#### Task directions:
Search the records for "height" and copy each line that holds it.

#### Data extract:
>>>>

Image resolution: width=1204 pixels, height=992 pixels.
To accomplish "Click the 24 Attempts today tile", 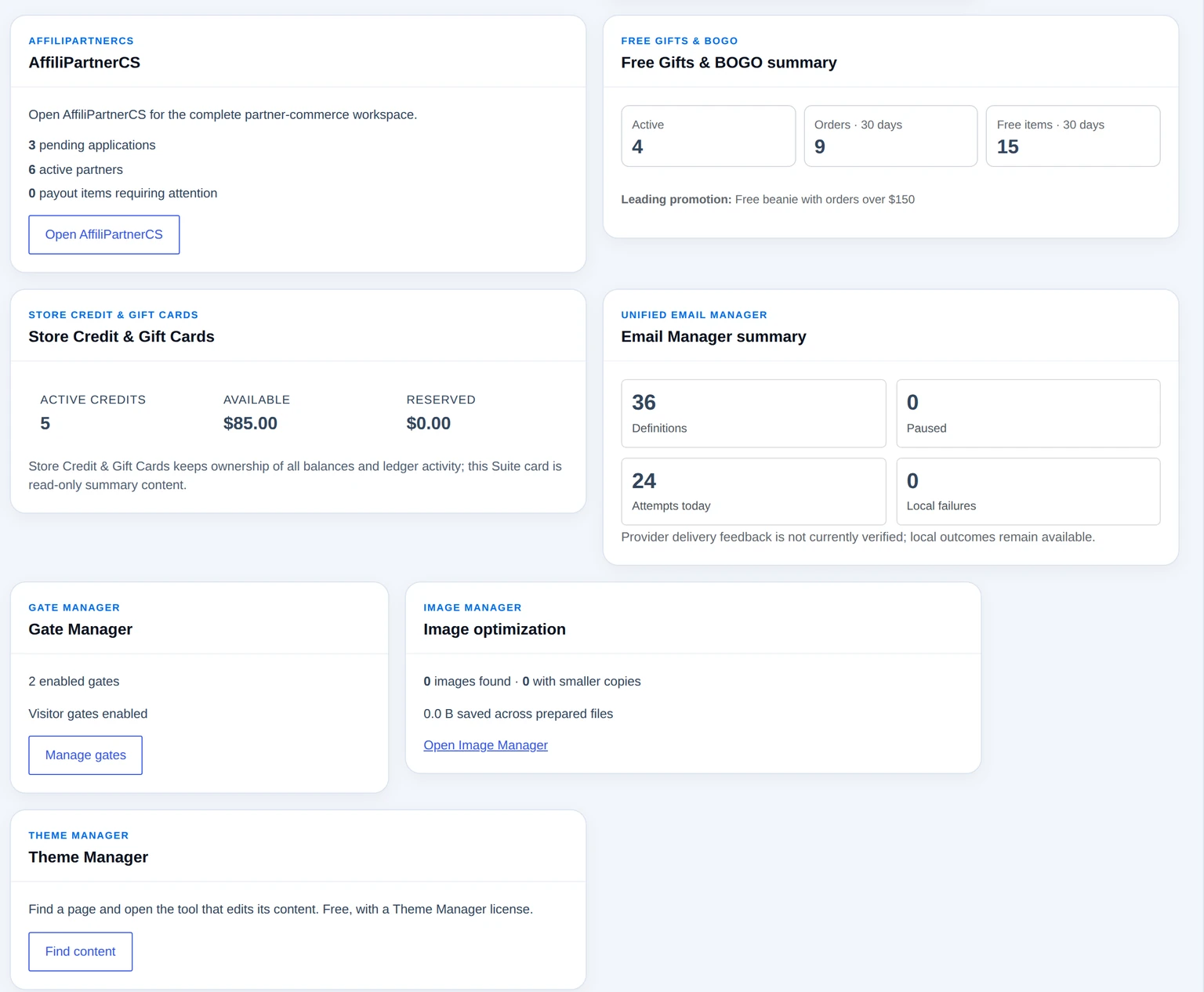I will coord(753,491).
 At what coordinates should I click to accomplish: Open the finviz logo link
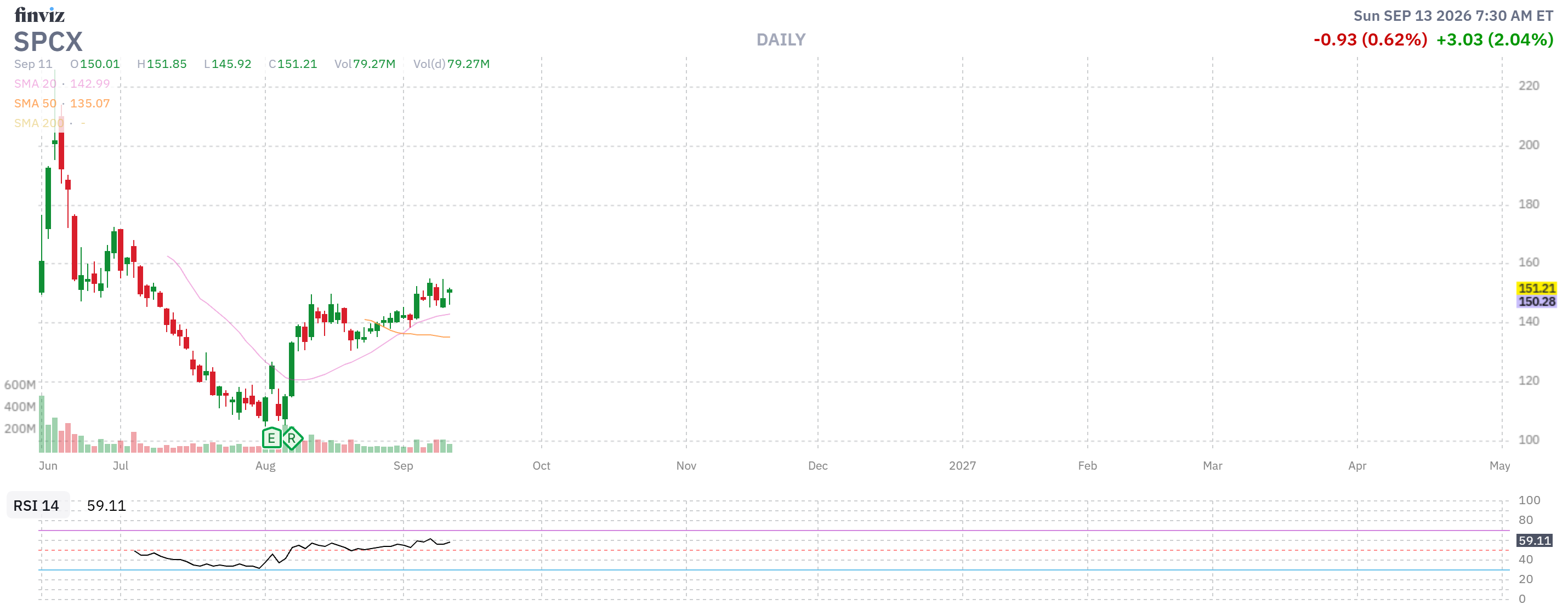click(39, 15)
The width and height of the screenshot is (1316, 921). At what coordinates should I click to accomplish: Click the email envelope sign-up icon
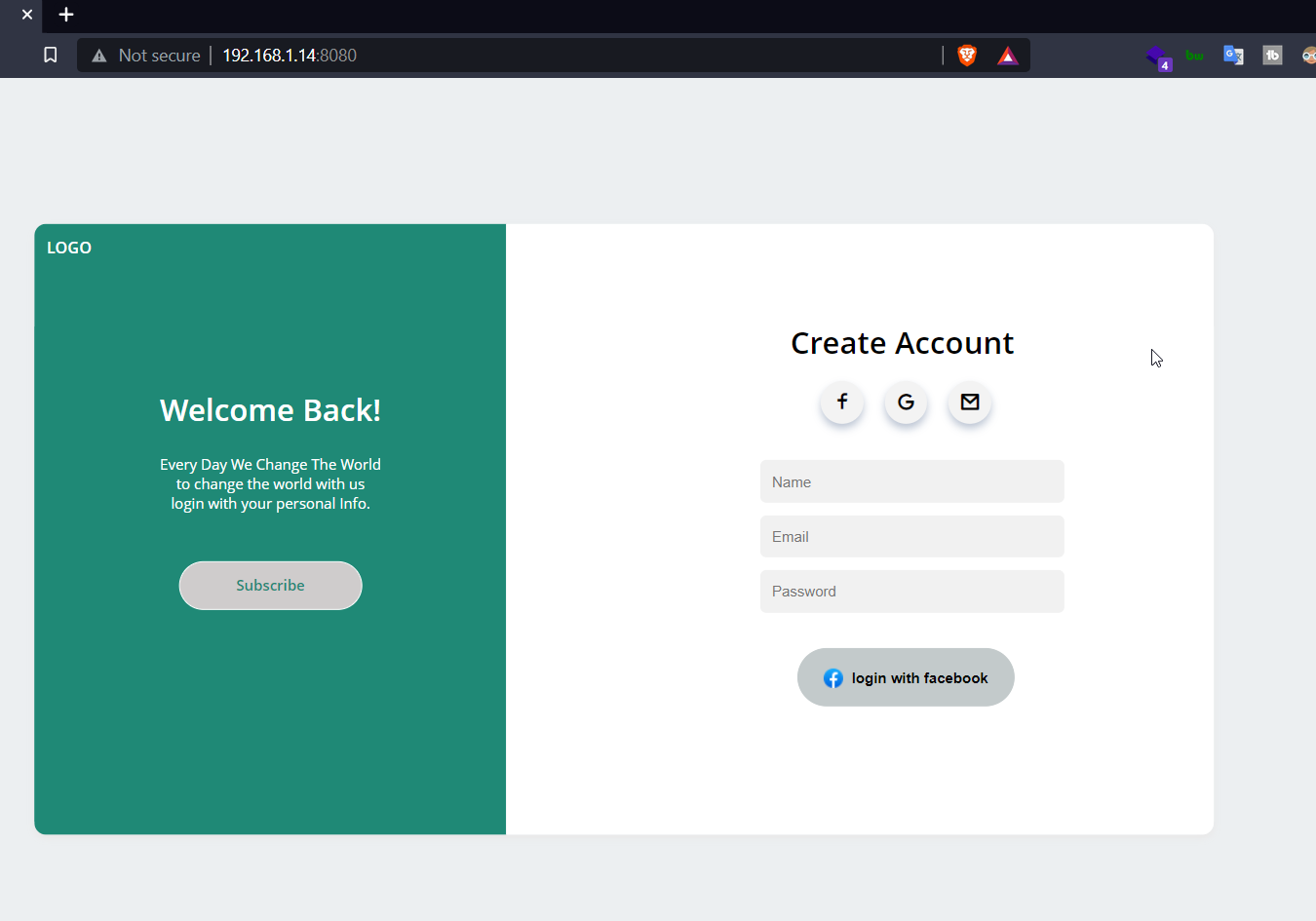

<<<<

#### Exercise solution:
Image resolution: width=1204 pixels, height=992 pixels.
The width and height of the screenshot is (1316, 921). At what coordinates should I click to accomplish: Click the email envelope sign-up icon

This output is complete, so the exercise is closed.